Un rato después se levantó de golpe, agarró sus tarjetas de crédito, su sueldo quincenal y arrancó en su vehículo rumbo al casino. Detenida en un semáforo se miró en el espejo, los ojos le chispeaban con ese resplandor de vértigo, su corazón se aceleraba, dejándose poseer por esa absurda ilusión de ganar en las maquinitas tragamonedas o con la ruleta. Era una euforia indescriptible.

Las luces, la música, los tragos, esa complicidad momentánea de gente guarecida de su propio desamparo la hicieron sentirse acompañada y alegre. Los dados iban y venían chocando en las esquinas de la mesa de juego, mientras veía evaporarse sus sueños y su dinero. Perdió una y  otra vez, pero hasta que no se jugó el sueldo completo y dejó exhaustas las tarjetas, no dio por terminada la noche. Lo que vino después le era harto conocido. La culpa, la desesperación, la vergüenza, el llanto desenfrenado, las ganas de no despertar…

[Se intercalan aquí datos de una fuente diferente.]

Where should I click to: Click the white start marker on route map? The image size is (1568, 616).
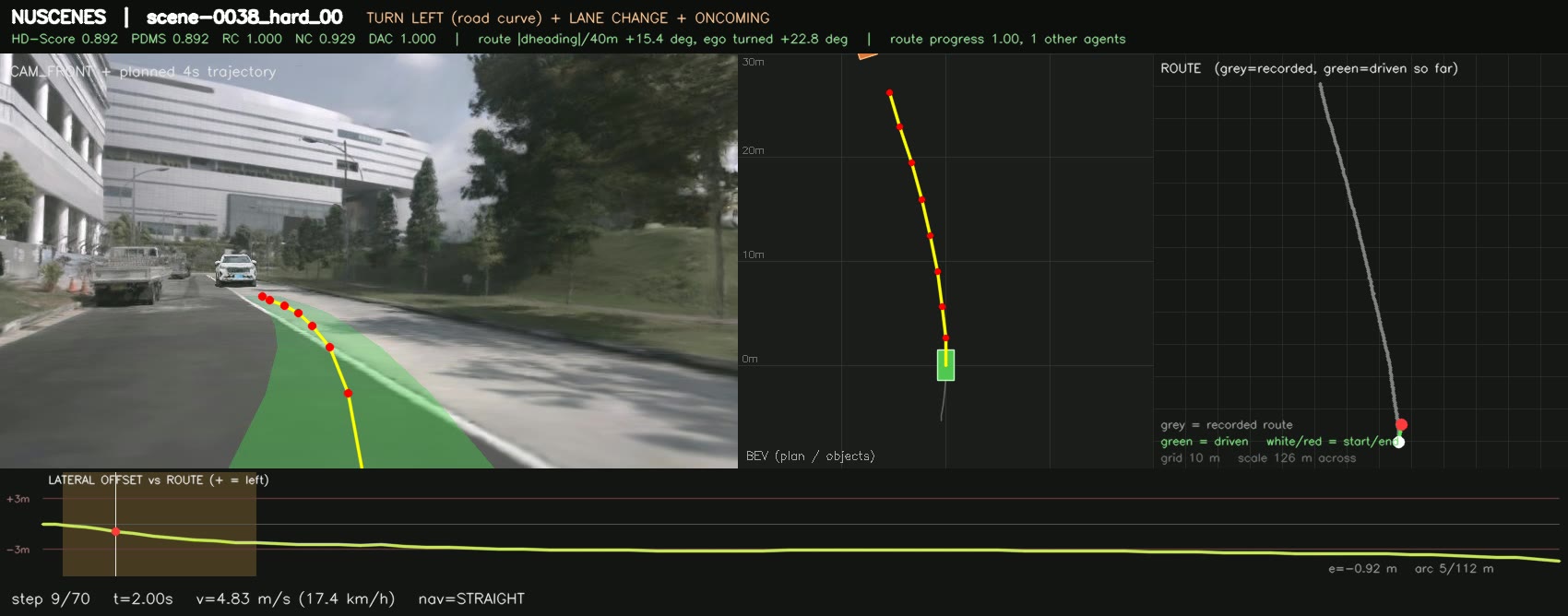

No pudo dormir y en la mañana reunió todas las pastillas que fue encontrando. Los antidepresivos que suspendió de golpe, antialérgicos, ibuprofenos, dramaminas… y se fue atragantando con ellas empujándolas con grandes sorbos de agua, mientras manaba de sus ojos un llanto infinito y la sensación de no querer seguir en este mundo, de no ser capaz de parar el desastre.

En el vaivén confuso de la somnolencia alcanzó a responderle la llamada a su amigo Rubén, de quien se despidió convencida de que le quedaban pocos minutos para morir. Cuando abrió los ojos estaba en una clínica. Su madre, su tío y su amigo Rubén poblaban la habitación y la recibieron con expresión de alivio y contenido reproche: ¿Por qué lo hiciste?

Cuatro años atrás había hecho lo mismo, pero un lavado de estómago y la prontitud del auxilio recibido le habían salvado la vida como ahora. Pero no comprendía qué le pasaba. Entraba y salía de estados anímicos extremos, de la euforia rebelde al llanto y la desesperación, de la sensación de seguridad en ella misma a la certeza de que no valía nada, que no servía para nada. De las ganas de vivir a las ganas de morir. No entendía esos estallidos de rabia que la poseían desde la adolescencia y que la hacían volver añicos todo cuanto encontraba a su paso. No aceptaba esa fuerza autodestructiva que la llevó del alcohol a las drogas y de estas al juego. No comprendía por qué las parejas le duraban apenas meses, yendo de un enloquecido entusiasmo, de enamoramientos súbitos y apasionados, al rechazo más absoluto, que la hacían salir corriendo con una sensación de hastío, dejando una estela de corazones rotos. No podía resistir ese vacío en el fondo de su ser, ese miedo permanente, esa tendencia de huir ante la más mínima dificultad. Esa sensación de estar viviendo en el límite de la vida y de la muerte, del todo a la nada.

Solo sabía que aquella niña obediente y cariñosa, que sacaba las mejores notas, que aguardaba la llegada de su madre del trabajo para alcanzar apenas a verla arroparla y recibir un beso de buenas noches, que adoraba y esperaba el retorno de aquel padre severo, que nunca tenía tiempo, que al separarse de su madre se marchó a Nueva York, cambió de golpe cuando arribó a la pubertad.

Tras ese segundo incidente se vio empujada por su familia a buscar ayuda psicológica y fue cuando se enteró de que ese malestar, ese cúmulo de síntomas tenía un nombre, trastorno límite de personalidad. Ese concierto desconcertante de estados y conductas, que tenían a la inestabilidad como elemento común, lo padecían muchas otras personas en el mundo. ¿Tiene cura? preguntó, para recibir como respuesta que era  difícil superarlo porque formaba parte de la estructura de su personalidad. Muros de carga de un edificio que se resquebrajaba ante cualquier temblor. Era la primera vez que sentía una especie de esperanza verdadera. Se sintió aliviada por haber sobrevivido una vez más a su impulso suicida y, aunque le quedaba un largo camino por recorrer, al menos había uno que podía conducirla al final de aquel túnel oscuro que casi la devora.